I started getting serious about my health following multiple
incidences with my blood sugar levels and realizing how much it impacted my
health. I had gotten a new PCP and I appreciated her warmth, her attention, and
thoroughness. She sent me for bloodwork and for the first time, she educated me
on my bloodwork levels: 7/2020, my average blood sugar level was 266 and my A1c
was 9.6. My PCP sent a referral to the Diabetes Management course through Advent
Health and that is the first time I truly learned about diabetes and its effects
on the body. After taking this course, I
became aware of my eating habits, my activity level, and so on. After my
conscious efforts, my blood sugar level was 145 and my A1c 6.7 in 4/2021. Based
on my glucometer, my current average blood sugar for the last 90 days was 135.
I’m working on it but it’s not easy, my daily goal for every time I test is between
120-140 but sometimes, I miss.
Did you meet your goals on becoming healthier last year if
you made such goals? Don’t beat yourself up if you didn’t because you can
always pick up where you left off! Becoming healthy and changing those hard habits
in your life are not that easy to do. The commercials, celebrities, and personal
training videos make it all look so easy but it’s the discipline and perseverance
that matters. You should be proud of yourself for just wanting to be healthy
because that’s where it starts! Next, make those SMART goals: Specific, Measurable,
Achievable, Realistic (or Relevant), & Timely.

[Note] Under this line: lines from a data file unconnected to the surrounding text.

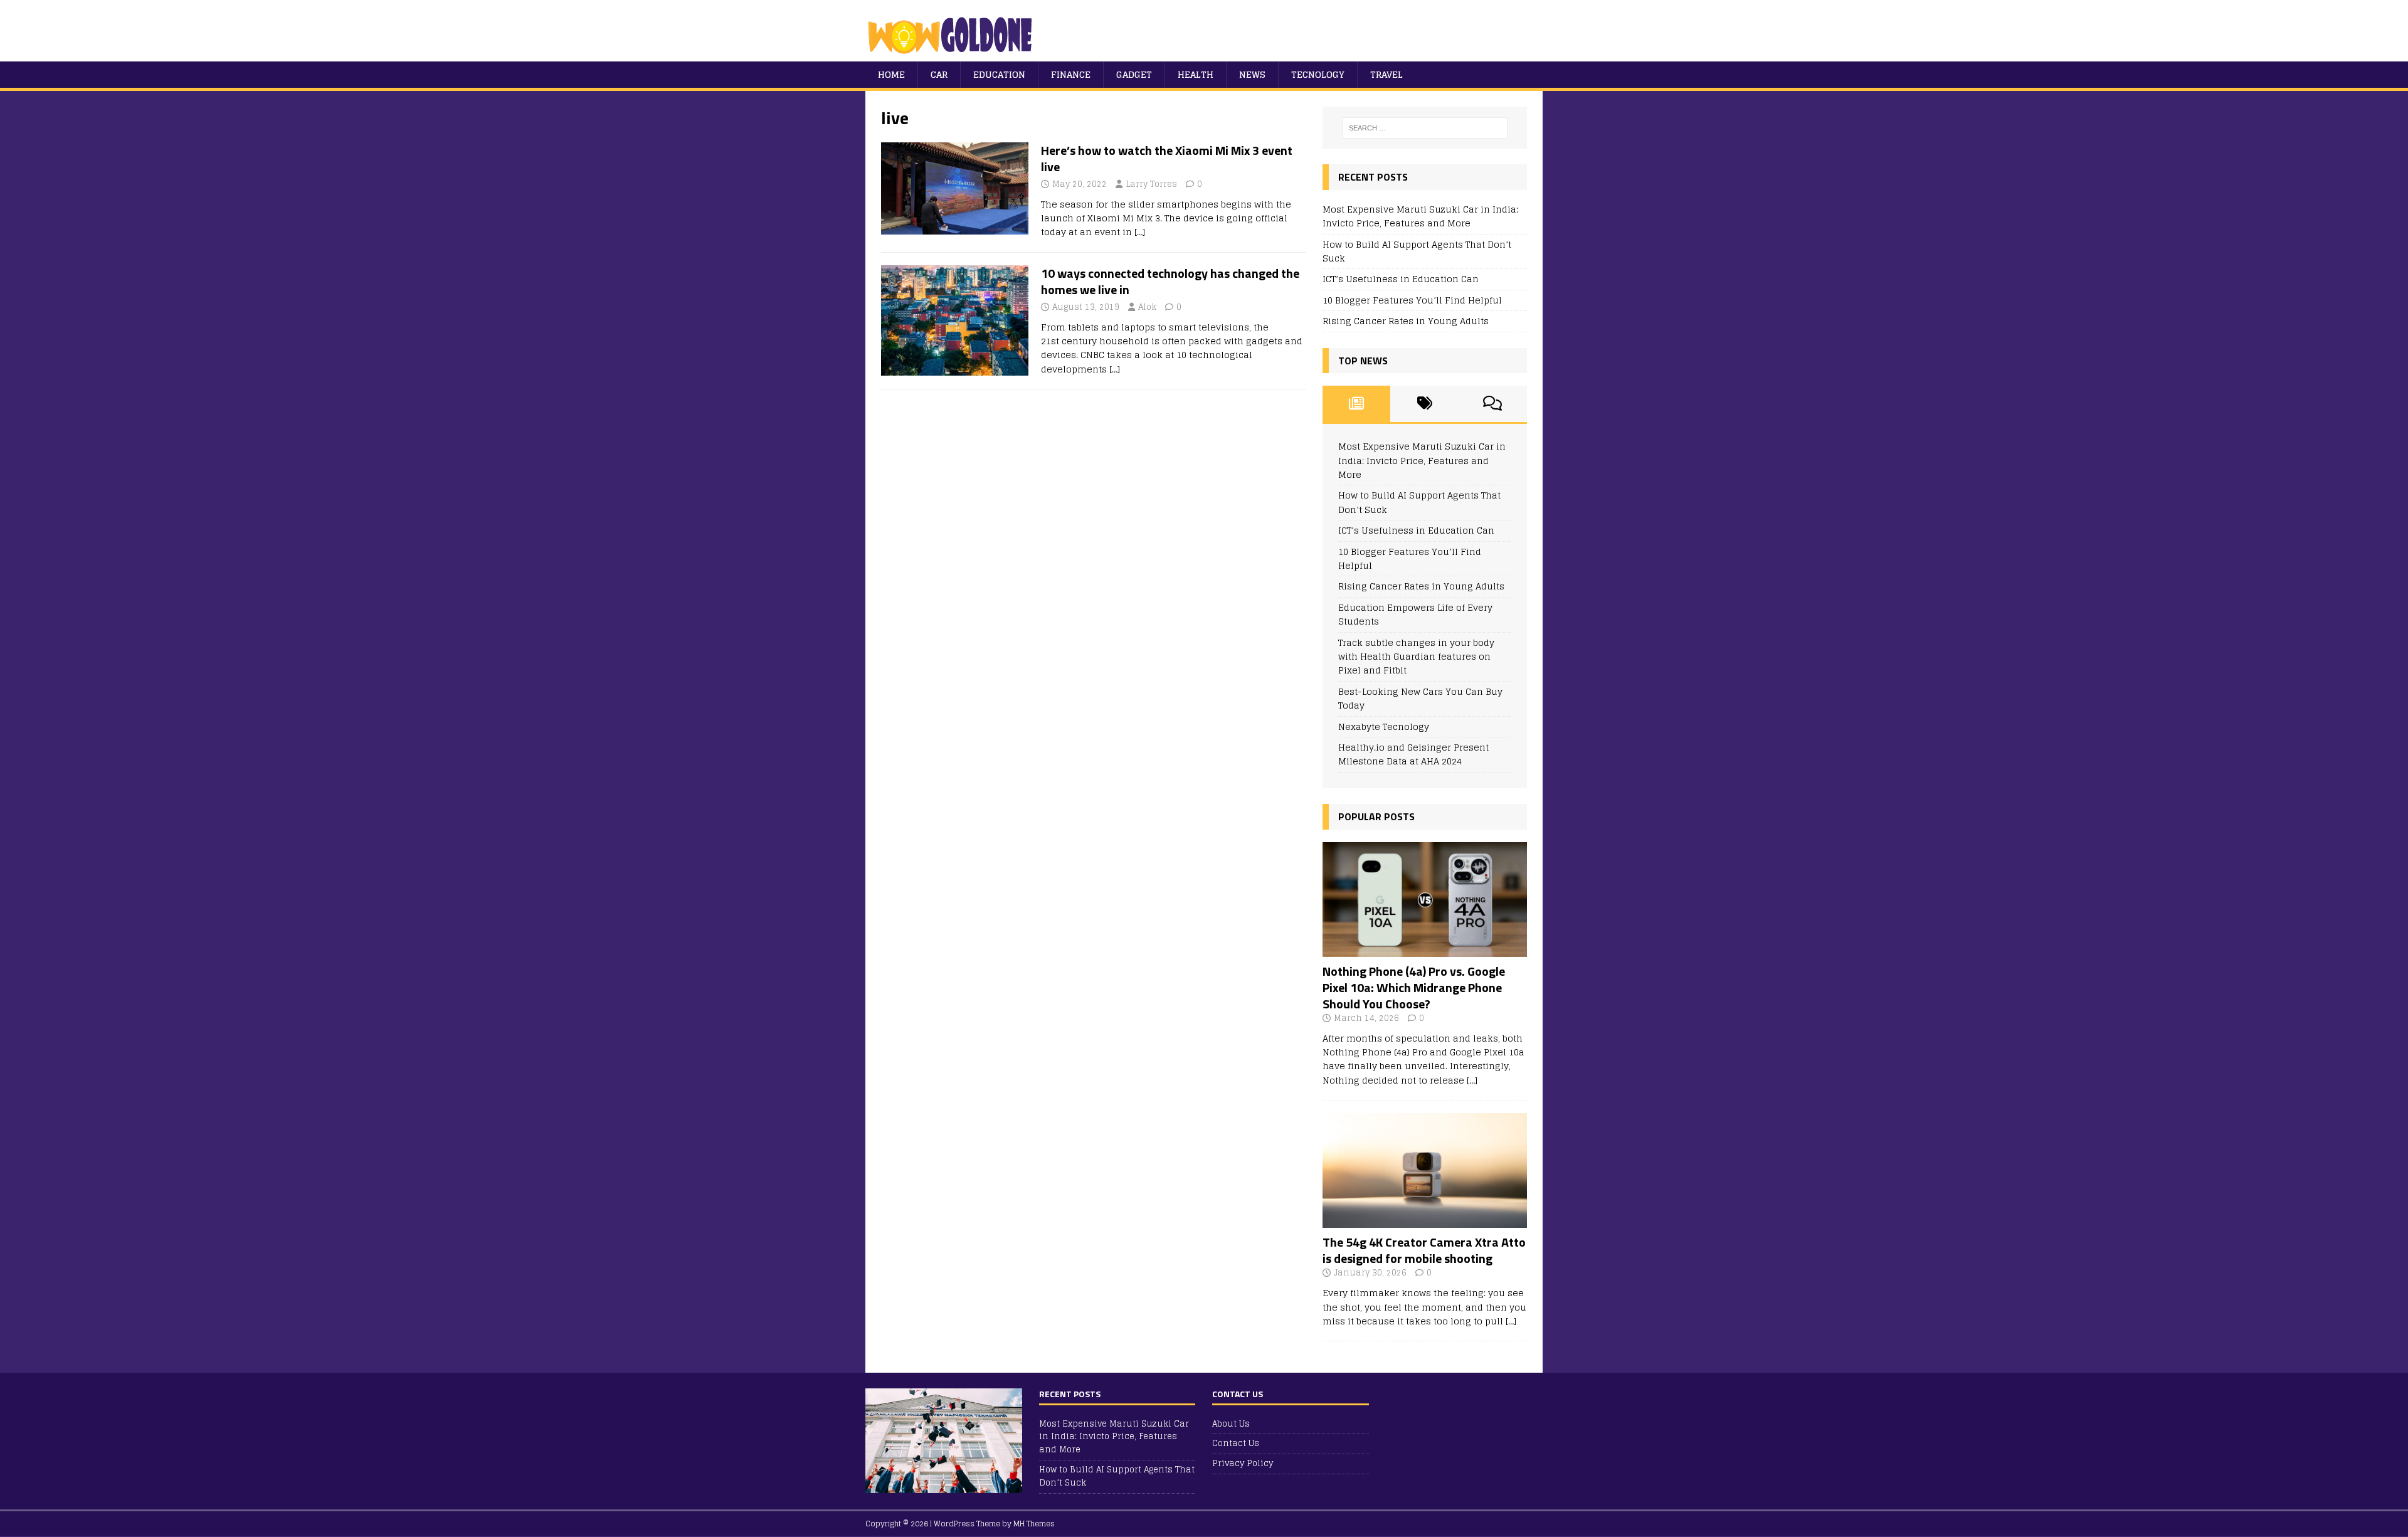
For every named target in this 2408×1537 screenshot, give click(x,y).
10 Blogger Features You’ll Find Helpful (1412, 300)
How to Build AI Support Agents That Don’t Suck (1417, 251)
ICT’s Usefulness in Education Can (1401, 279)
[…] (1139, 232)
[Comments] (1493, 404)
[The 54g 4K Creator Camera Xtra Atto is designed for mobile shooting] (1425, 1220)
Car (939, 74)
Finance (1070, 74)
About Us (1231, 1424)
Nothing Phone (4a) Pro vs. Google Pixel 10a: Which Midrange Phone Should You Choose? (1414, 987)
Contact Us (1235, 1443)
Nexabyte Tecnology (1383, 726)
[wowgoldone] (952, 54)
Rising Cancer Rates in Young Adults (1406, 321)
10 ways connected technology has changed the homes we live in (1170, 281)
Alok (1147, 307)
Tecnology (1317, 74)
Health (1195, 74)
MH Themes (1034, 1523)
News (1252, 74)
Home (891, 74)
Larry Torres (1151, 184)
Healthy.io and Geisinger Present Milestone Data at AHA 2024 (1413, 754)
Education (999, 74)
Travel (1386, 74)
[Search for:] (1425, 128)
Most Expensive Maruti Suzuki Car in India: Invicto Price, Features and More (1420, 216)
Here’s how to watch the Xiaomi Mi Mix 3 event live (1166, 158)
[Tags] (1424, 404)
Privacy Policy (1242, 1463)
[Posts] (1357, 404)
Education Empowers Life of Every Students (1415, 614)
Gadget (1134, 74)
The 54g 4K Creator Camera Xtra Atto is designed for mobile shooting (1424, 1250)
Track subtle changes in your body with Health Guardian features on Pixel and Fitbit (1416, 657)
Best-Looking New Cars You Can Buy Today (1420, 698)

You also want to keep in
mind why you want to accomplish your goal or what value it will add to your life
because this will give you motivation to keep going. This is my #1 goal between
now and May which I will be using as an example. What I’m looking to change: weight
loss because it will improve my Type 2 Diabetes & my overall health.
Goal: I want to lose 20 pounds by my next birthday.
Action Step 1: Weigh myself 1x
weekly (Sunday) and log my weight in my Fitbit app for progress.
Action Step 2: Exercise at the gym 4
days a week (Tuesday, Wednesday, Thursday, Friday) for 1 hour, 10:45am-11:45am (this
will also log it in my Fitbit app automatically & my gym will log in my “check-ins”)
Action Step 3: Achieve step goal of
at least 6500 steps per day (this will also log it in my Fitbit app
automatically)
One last thought: remember that you are a wonderful creation
made by our Creator. You are fearfully and wonderfully made in the secret
place! All bodies-shapes & sizes- are beautiful because God made them! There’s
a difference between losing weight because you want “society” to accept you
versus losing weight to be healthy. Remember that God loves you and accepts you
no matter what “shape or size” you are. Remember that the relationship between
you, your body, and your Creator is the most important one!!